Extrapolation is often required to inform cost-effectiveness (CE) evaluations of immune-checkpoint inhibitors (ICIs) since survival data from pivotal clinical trials are seldom complete. The objectives of this study were to evaluate the accuracy of estimates of long-term overall survival (OS) predicted in French CE assessment reports of ICIs, and to identify models presenting the best fit to the observed long-term survival data. A systematic review of French assessment reports of ICIs in the metastatic setting since inception until May 2020 was performed. A targeted literature review was conducted to collect associated extended follow-up of randomized controlled trials (RCTs) used in the CE assessment reports. Difference between projected and observed OS was calculated. A range of standard parametric and spline-based models were applied to the extended follow-up data from the RCT to determine the best-fitting survival models. Of the 121 CE assessment reports published, 11 reports met the inclusion criteria. OS was underestimated in 73percent of the CE assessment reports. The mean relative difference between each source was -13percent (median: -15percent; IQR: -0.4 to 26percent).
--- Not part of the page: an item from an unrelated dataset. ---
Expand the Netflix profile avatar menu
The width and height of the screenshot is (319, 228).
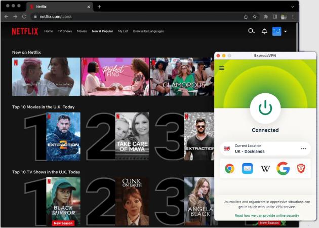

Models providing the best fit were those that could reflect nonmonotonic hazards. Based on the available data at the time of submission, longer-term survival of ICIs was not fully captured by the extrapolation models used in CE assessments. Standard and flexible parametric models which can capture nonmonotonic hazard functions provided the best fit to the extended follow-up data. However, these models may still have performed poorly if fitted to survival data available at the time of submission to the French National Authority for Health.